++++ INFORMATION GIVEN

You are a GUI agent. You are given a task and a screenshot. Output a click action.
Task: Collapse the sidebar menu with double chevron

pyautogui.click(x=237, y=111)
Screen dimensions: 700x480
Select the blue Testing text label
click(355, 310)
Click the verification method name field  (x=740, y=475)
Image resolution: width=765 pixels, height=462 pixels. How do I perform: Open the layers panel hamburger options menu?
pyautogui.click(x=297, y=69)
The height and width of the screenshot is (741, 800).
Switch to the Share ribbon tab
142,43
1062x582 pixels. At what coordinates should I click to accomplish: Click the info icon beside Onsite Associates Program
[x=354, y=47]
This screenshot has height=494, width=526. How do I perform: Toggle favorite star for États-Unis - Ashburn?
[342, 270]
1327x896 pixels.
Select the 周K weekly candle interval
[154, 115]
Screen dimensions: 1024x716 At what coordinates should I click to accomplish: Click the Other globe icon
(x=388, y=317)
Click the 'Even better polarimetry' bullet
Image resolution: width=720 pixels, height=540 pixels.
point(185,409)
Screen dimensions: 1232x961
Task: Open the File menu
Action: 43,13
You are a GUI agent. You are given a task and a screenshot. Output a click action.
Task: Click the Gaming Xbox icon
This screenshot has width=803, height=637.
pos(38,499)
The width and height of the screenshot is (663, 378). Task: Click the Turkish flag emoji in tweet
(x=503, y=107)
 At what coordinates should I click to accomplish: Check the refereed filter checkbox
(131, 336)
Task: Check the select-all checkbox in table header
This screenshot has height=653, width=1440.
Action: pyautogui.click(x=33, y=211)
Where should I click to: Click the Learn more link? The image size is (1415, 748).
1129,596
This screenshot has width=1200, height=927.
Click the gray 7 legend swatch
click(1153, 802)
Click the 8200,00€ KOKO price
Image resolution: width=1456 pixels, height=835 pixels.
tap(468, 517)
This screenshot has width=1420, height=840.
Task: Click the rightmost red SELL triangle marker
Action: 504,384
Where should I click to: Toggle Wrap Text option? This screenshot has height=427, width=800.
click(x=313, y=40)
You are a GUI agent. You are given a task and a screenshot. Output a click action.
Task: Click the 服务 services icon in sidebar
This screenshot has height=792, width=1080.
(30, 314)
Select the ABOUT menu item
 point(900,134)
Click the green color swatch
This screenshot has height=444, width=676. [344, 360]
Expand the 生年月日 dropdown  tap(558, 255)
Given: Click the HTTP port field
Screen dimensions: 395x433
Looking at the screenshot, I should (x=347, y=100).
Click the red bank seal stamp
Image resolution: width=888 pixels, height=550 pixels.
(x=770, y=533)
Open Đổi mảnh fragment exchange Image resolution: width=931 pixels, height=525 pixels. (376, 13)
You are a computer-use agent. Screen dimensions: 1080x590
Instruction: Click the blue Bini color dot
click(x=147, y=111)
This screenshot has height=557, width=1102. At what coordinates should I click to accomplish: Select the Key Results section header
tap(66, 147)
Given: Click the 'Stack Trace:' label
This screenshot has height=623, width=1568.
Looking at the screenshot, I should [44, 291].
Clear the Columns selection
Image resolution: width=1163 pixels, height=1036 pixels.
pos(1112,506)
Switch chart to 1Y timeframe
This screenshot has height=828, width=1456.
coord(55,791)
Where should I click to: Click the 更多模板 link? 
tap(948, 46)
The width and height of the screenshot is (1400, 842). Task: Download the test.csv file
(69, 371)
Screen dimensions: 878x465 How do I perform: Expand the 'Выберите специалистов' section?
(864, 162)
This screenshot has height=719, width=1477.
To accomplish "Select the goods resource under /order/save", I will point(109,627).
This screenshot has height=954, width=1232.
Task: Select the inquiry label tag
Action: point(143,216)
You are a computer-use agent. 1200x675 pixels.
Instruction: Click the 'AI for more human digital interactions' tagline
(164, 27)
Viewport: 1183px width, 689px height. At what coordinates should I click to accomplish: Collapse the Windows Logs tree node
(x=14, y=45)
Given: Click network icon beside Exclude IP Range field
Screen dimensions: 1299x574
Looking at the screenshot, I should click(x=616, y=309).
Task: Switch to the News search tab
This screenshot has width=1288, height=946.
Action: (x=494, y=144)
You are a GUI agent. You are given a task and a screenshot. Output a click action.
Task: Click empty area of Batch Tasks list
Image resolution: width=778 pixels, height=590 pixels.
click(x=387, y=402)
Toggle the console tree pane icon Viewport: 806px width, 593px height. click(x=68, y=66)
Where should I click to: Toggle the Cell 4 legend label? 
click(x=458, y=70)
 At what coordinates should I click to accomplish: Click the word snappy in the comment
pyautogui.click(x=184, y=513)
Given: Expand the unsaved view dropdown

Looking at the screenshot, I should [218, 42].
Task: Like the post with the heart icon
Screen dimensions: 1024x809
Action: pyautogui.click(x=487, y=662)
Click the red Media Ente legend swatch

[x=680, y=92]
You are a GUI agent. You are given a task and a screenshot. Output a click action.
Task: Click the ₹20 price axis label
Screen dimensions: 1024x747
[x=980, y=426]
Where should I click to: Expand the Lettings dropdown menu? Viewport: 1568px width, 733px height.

++++++++

◆ **EXERCISE**
The response should hold exactly the lines starting at the line with "Task: Collapse the" and ending at the line with "The height and", and no other line of the material above.

◆ **RESULT OF THE EXERCISE**
Task: Collapse the sidebar menu with double chevron

pyautogui.click(x=237, y=111)
Screen dimensions: 700x480
Select the blue Testing text label
click(355, 310)
Click the verification method name field  (x=740, y=475)
Image resolution: width=765 pixels, height=462 pixels. How do I perform: Open the layers panel hamburger options menu?
pyautogui.click(x=297, y=69)
The height and width of the screenshot is (741, 800).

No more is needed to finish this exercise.